Он редко зовет меня по имени, впрочем, как и ты. Только для него я не «маленькая ши-дани», а «зеркало». Я не раз спрашивала – почему именно «зеркало»? Ведь я не повторяю его поступков, не копирую его эмоций, не разделяю с ним мысли и биение сердца… Но он ни разу так и не ответил – только прятал улыбку на дне зеленых глаз и менял тему разговора, а то и вовсе уходил от нее, рассыпаясь ворохом колкой снежной пыли, уносимой северным ветром.
Король Самайна – это раненая в самое сердце ночь, одинокая зимняя вьюга, хрупкое снежное крошево. Это клинок из холодного металла, которого ши-дани боятся, как нежить огня, потому что не ведают, что за рука его направляет, и не обернется ли смертоносное лезвие против них самих.
А еще это – невыносимая тоска, волчий вой, летящий над заснеженным полем, осенняя листва, выбеленная первой зимней сединой, ночными заморозками, быстро тающим поутру инеем. Глубинный страх, который на самом деле лишь полная неизвестность, обросшая слухами и домыслами, как подводный камень ракушками и водорослями. Сила, которая своенравна и хаотична и для которой, как мне кажется, не существует жестких Условий, как для нас с тобой. Или же Габриэль просто очень хорошо умеет обходить не устраивающие его законы.
Совершенное одиночество, которое нельзя разделить с кем-то еще, как не делится пополам лунный диск в холодном зимнем небе.
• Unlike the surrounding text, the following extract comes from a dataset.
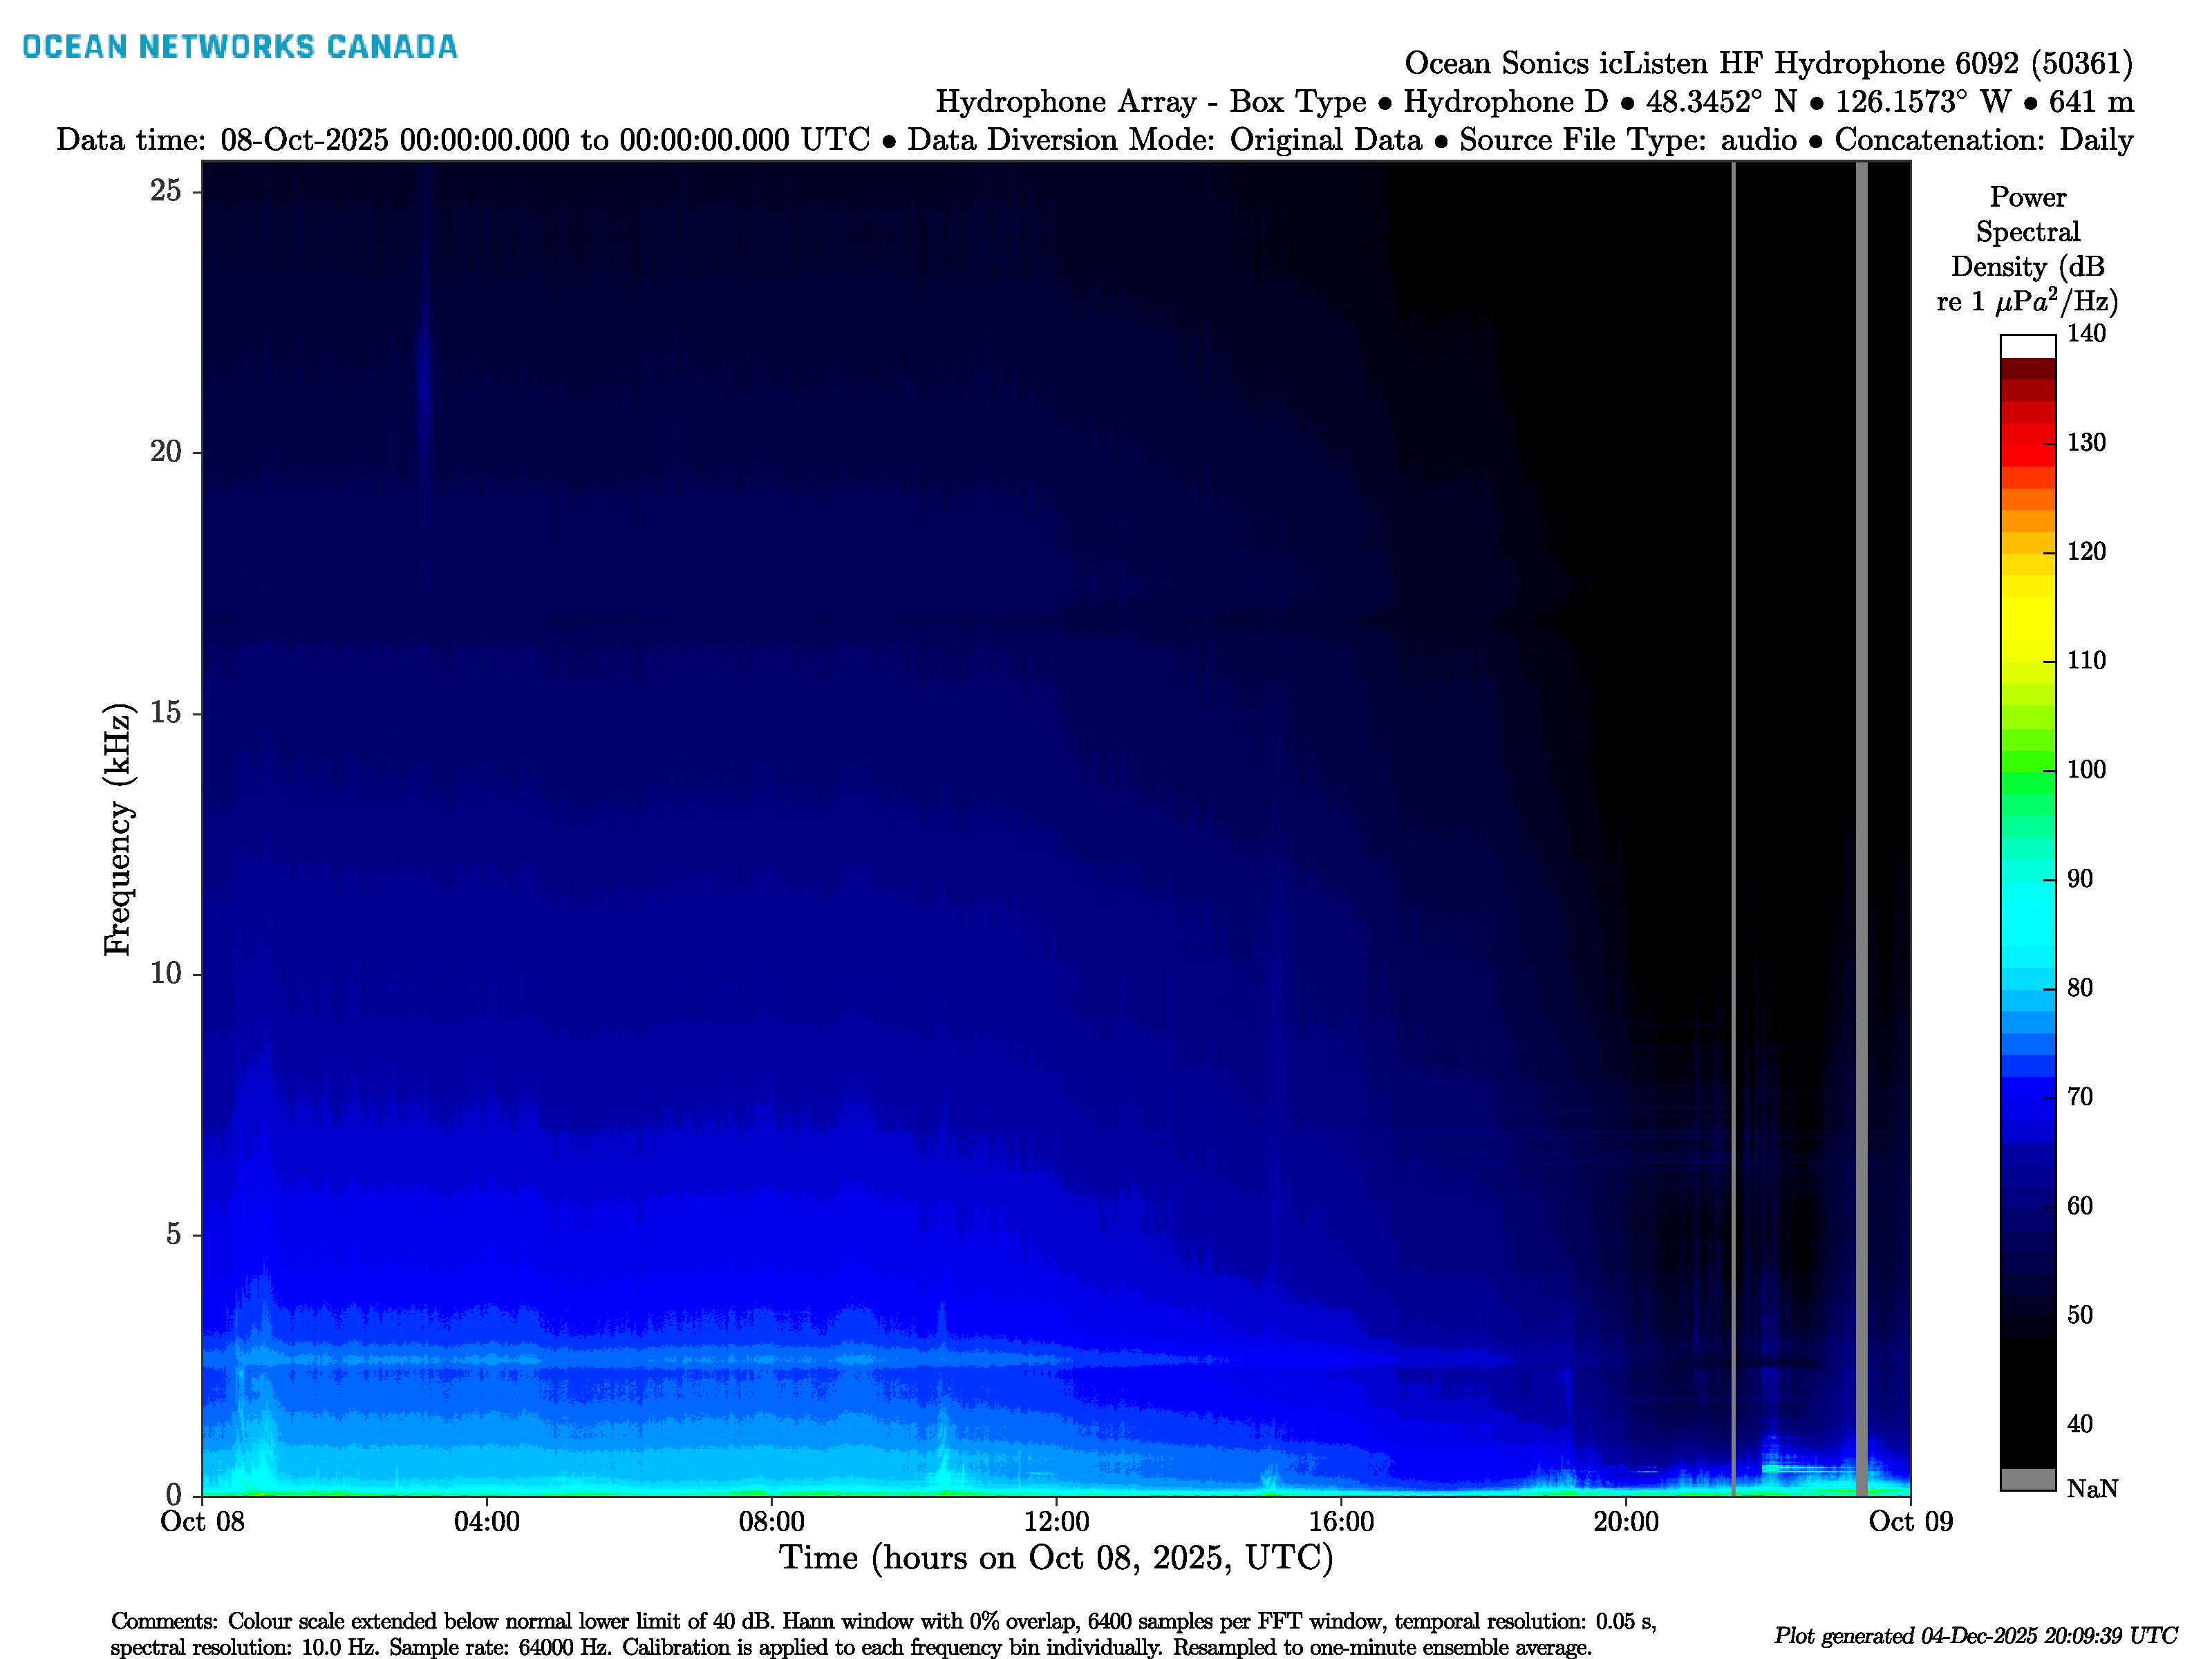Click the 20:00 time axis label

click(1626, 1522)
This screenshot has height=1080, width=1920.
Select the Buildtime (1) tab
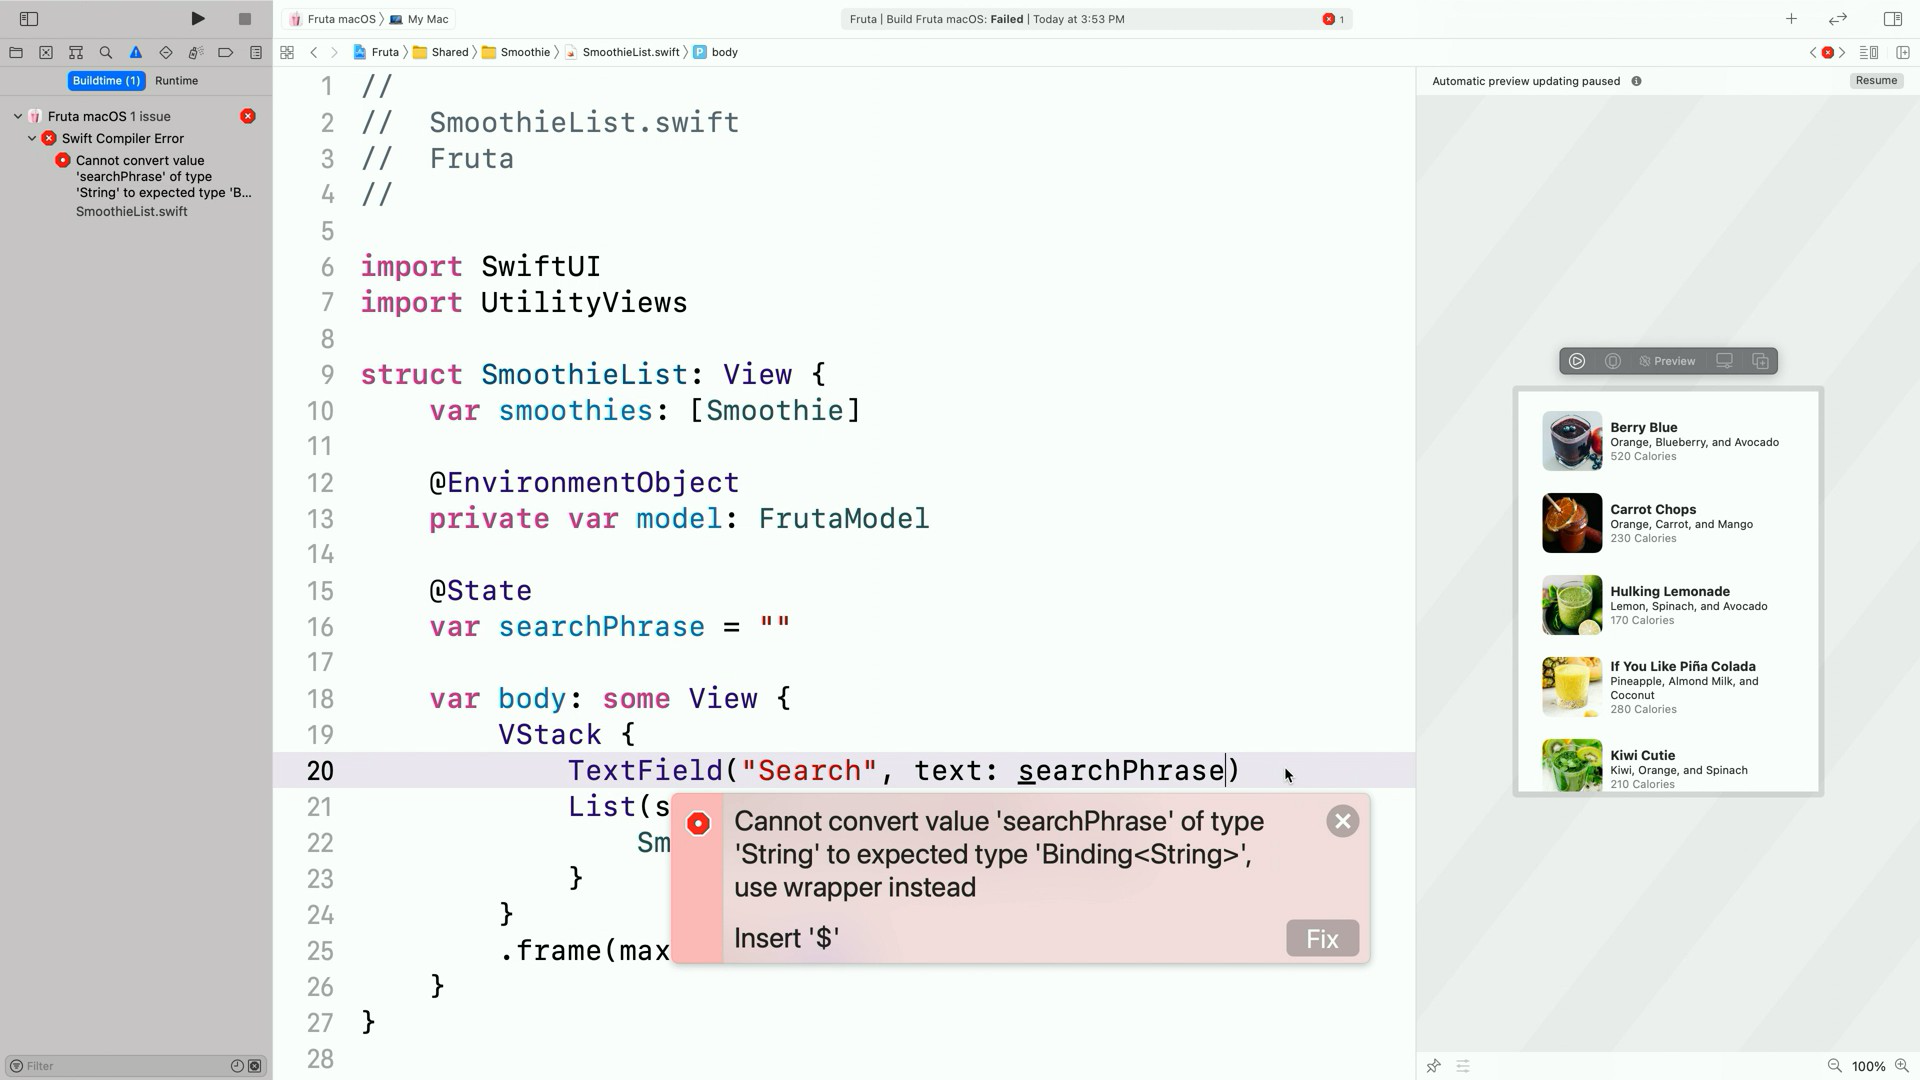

У него было множество слуг – и тех, кто почитал его, как темного бога, и тех, кто любил как мужчину и ненавидел за равнодушие. Наверное, любить короля Самайна – все равно что любить небо, которое всегда будет смотреть на тебя свысока, и неважно, проклинаешь ты его или благословляешь, пытаешься прогнать прочь или зовешь к себе, оно всегда будет прежним и изменяться будет лишь по собственному желанию, оставаясь глухим к тем, кто остался на земле…
– Но на твой зов это холодное и равнодушное небо откликнулось, – тихо произнес фаэриэ, крепче сжимая мою ладонь. – Тебе не пришлось срывать голос, стараясь до него докричаться, оно услышало даже шепот перепуганного насмерть существа. Более того – явилось, чтобы исполнить твою просьбу. В обмен на что, кстати? Я не верю, что ты ничем не оплатила кровь короля Самайна, пролитую на твой нож.